__Task to complete__: Search the records for lines that contain the word "height". Copy them all.

__Given data__:
————

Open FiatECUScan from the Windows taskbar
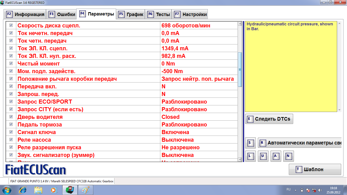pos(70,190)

————

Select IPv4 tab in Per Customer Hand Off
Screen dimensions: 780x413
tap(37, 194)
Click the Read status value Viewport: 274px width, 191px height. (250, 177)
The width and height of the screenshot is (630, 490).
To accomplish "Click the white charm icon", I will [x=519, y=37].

————

__Exercise solution__:
Click the Read status value Viewport: 274px width, 191px height. (250, 177)
The width and height of the screenshot is (630, 490).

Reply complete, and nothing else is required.